Melihat penanganan perkara dan membaca putusan kasasi yang mengandung banyak
catatan sebagaimana yang dijelaskan sebelumnya, ILUNI UI perlu mengambil sikap.
Dengan tetap menghormati dan menjunjung tinggi asas-asas praduga tidak bersalah (presumption of innocence), independensi peradilan dan kesamaan di hadapan hukum (equality before the law), ILUNI UI, imbuh Fauzul, menyampaikan hal-hal sebagai berikut:
Pertama, Tim Advokasi Hukum dari Fakultas Hukum UI akan mengawal, mendampingi dan memberikan bantuan hukum yang diperlukan oleh Saudara Ibnu Rusyd untuk
memperjuangkan keadilan, termasuk melakukan eksaminasi terhadap prosedur
penanganan perkara serta materi putusan kasasi, pendampingan dalam upaya hukum
Peninjauan Kembali, dan advokasi lainnya yang dianggap perlu sehubungan dengan
perkara tersebut.
Kedua, meminta pimpinan Mahkamah Agung RI dan jajarannya untuk memberikan perhatian yang tidak terbagi, terhadap penanganan perkara pidana yang sejatinya merupakan sengketa keperdataan dan komersial, untuk sedapat mungkin diselesaikan melalui jalur negosiasi, mediasi, arbitrasi atau penyelesaian sengketa
alternatif lainnya dan mencegah upaya memidanakan atau “kriminalisasi” orang-orang yang tidak memenuhi unsur pidana demi tujuan di luar hukum. Pimpinan lembaga peradilan di segenap angkatan memastikan para hakim, panitera dan jurusita di semua angkatan bertindak profesional, menjaga integritas serta marwah peradilan yang bebas intervensi dan pengaruh apapun, termasuk dalam perkara yang menyangkut Saudara Ibnu Rusyd Elwahby di atas.

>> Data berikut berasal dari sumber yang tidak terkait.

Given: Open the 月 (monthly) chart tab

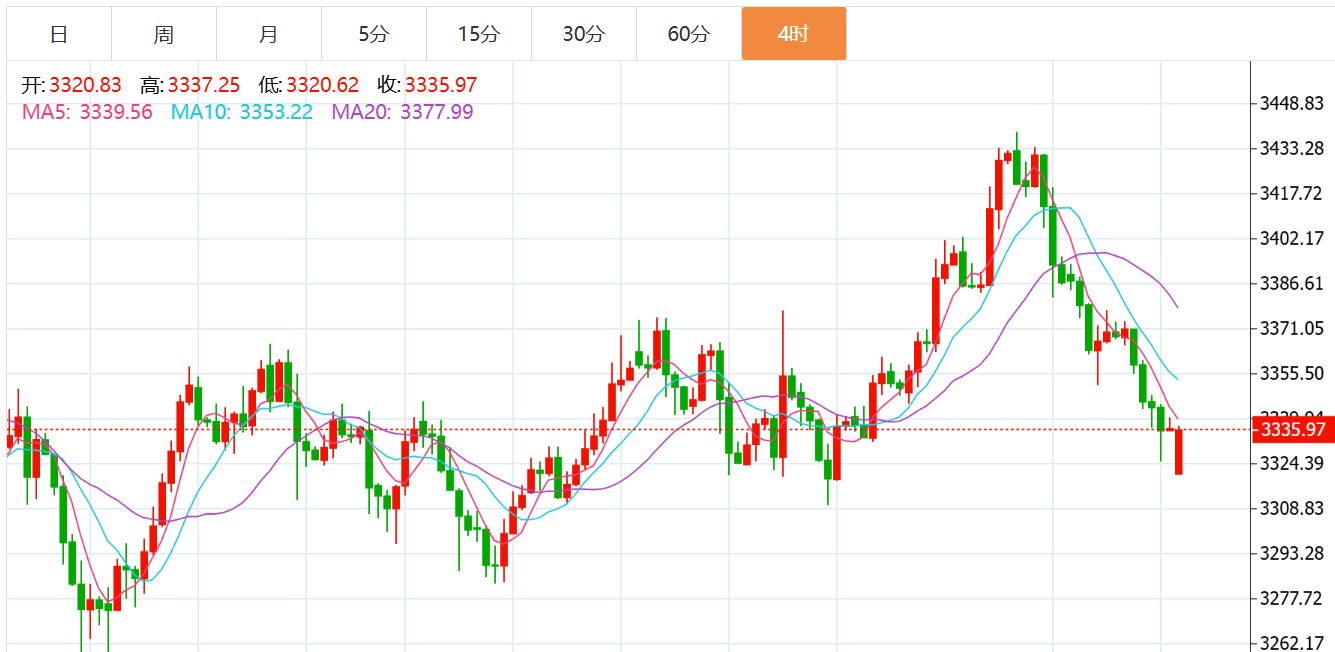Looking at the screenshot, I should 269,34.
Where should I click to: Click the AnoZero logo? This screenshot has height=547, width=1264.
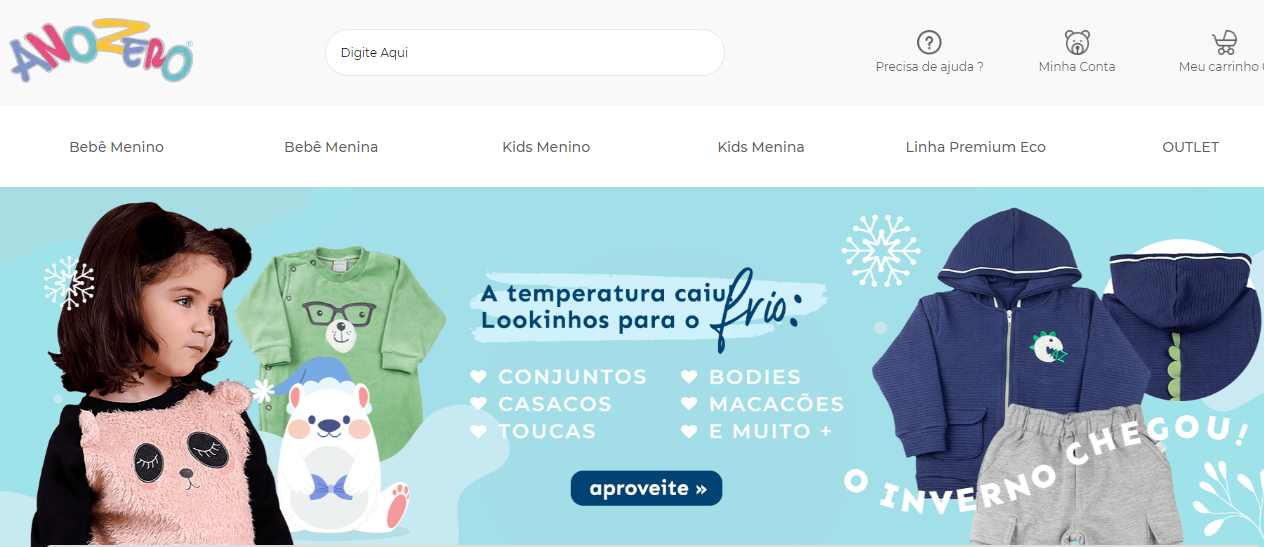[101, 52]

Ketiga, meminta pimpinan Mahkamah Agung RI dan jajarannya untuk turut melindungi iklim kemudahan berusaha dan penyelesaian terhadap kontrak-kontrak bisnis. Dalam setiap putusannya, Mahkamah Agung perlu memberikan pertimbangan-pertimbangan yang bersifat konstruktif dalam penyelesaian kontrak bisnis dan menghindari kriminalisasi
terhadap sifat keperdataan dari sebuah kontrak. Kepercayaan publik terhadap sistem
peradilan sungguh sangat berpengaruh terhadap pertumbuhan ekonomi dan
menghindarkan negara ini dari krisis ekonomi yang berkepanjangan.

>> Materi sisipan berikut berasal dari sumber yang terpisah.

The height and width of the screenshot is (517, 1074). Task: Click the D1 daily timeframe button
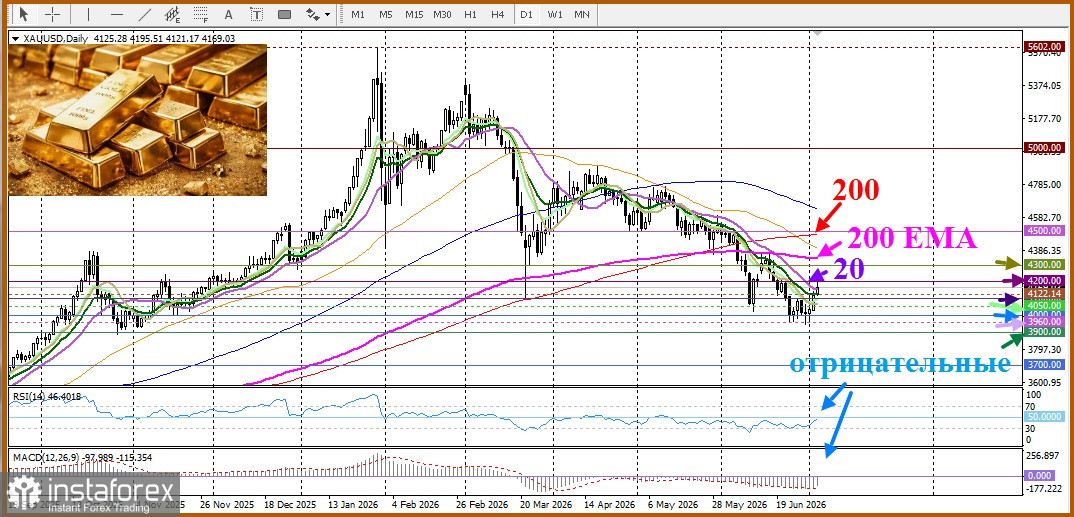click(526, 14)
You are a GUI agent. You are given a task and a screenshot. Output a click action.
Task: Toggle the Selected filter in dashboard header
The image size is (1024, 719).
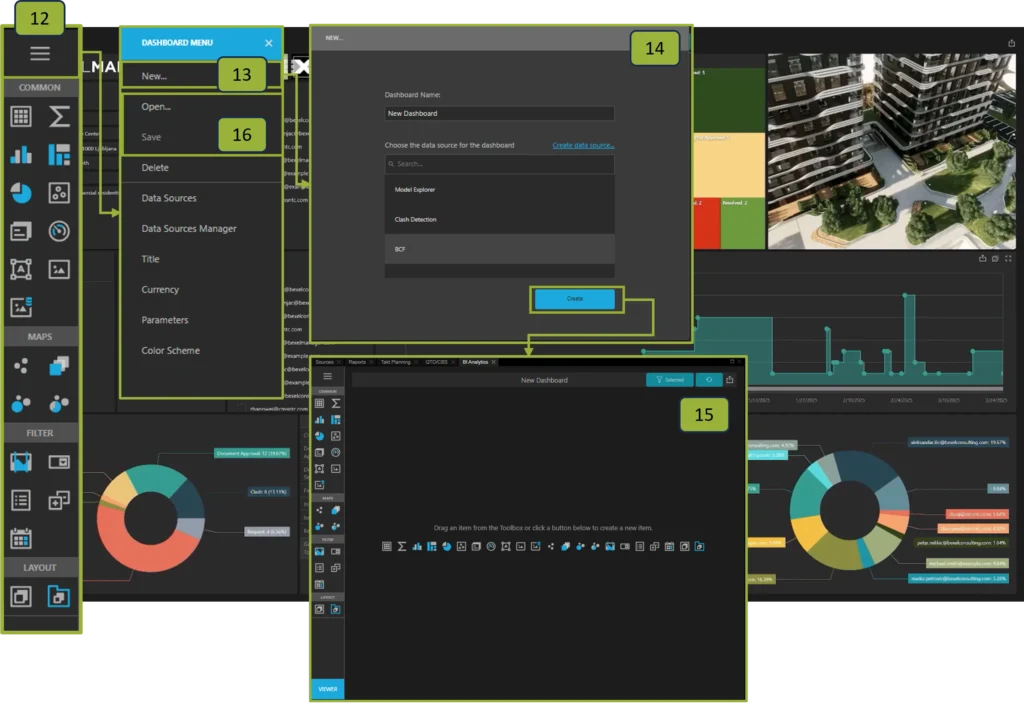click(x=672, y=380)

Keempat, meminta pimpinan pimpinan Kepolisian RI dan Kejaksaan Agung RI beserta jajarannya untuk memberikan perhatian yang serius dan tidak terbagi untuk memastikan bahwa tugas aparat penyidik dan penuntut musti dilakukan secara profesional, penuh integritas, menjaga kode etik dan wibawa lembaga, bebas dari intervensi serta pengaruh apapun, khususnya dalam kasus-kasus sengketa keperdataan atau bisnis yang sedapat mungkin diselesaikan melalui jalur perdamaian maupun pendekatan
keadilan restoratif (restorative justice), termasuk perkara yang menyangkut Saudara
Ibnu Rusyd Elwahby di atas.
Kelima, mendorong pimpinan Dewan Perwakilan Rakyat, Kementerian Koordinator Politik, Hukum dan Keamanan, Kementerian Hukum dan Hak Asasi Manusia, Pusat Pelaporan dan Analisis Transaksi Keuangan, Badan Pembinaan Hukum Nasional, Komisi Nasional Hak Asasi Manusia, organisasi-organisasi advokat, serta Lembaga-lembaga Pendidikan Tinggi Hukum dan badan-badan penelitian dan pengkajian untuk menelaah kembali penerapan pasal-pasal pidana umum dalam Undang-Undang Nomor 8 Tahun 2010 tentang Pencegahan dan Pemberantasan Tindak Pidana Pencucian Uang agar tidak melenceng dari tujuan awal pembentukan undang-undang, dan tidak diselewengkan untuk kepentingan-kepentingan lain yang tidak sesuai dengan esensi pencegahan dan pemberantasan pidana pencucian uang.
Keenam, mendorong para pihak, dengan penuh i’tikad baik, dan didorong oleh semangat untuk saling mendukung tujuan masing-masing, guna mengupayakan sebaik mungkin jalan perdamaian, mencari solusi dan opsi penyelesaian yang adil dan bermartabat.
Ketujuh, ILUNI UI mendukung penuh penegakan hukum yang berkeadilan, yang dilakukan dengan profesional, berintegritas, menjaga kode etik dan marwah lembaga hukum, yang bebas intervensi maupun pengaruh dari pihak manapun. Akan tetapi, ILUNI UI pun menentang setiap cara dan upaya yang bertujuan menjadikan hukum sebagai alat pemukul untuk menjatuhkan dan menghancurkan pihak lainnya.
Kedelapan, ILUNI UI akan terus berkomitmen untuk membela kebenaran hukum, turut mengawal proses yang sedang berjalan demi menghadirkan keadilan yang berkualitas di negara tercinta ini sesuai amanat reformasi yang telah diperjuangkan oleh kita bersama.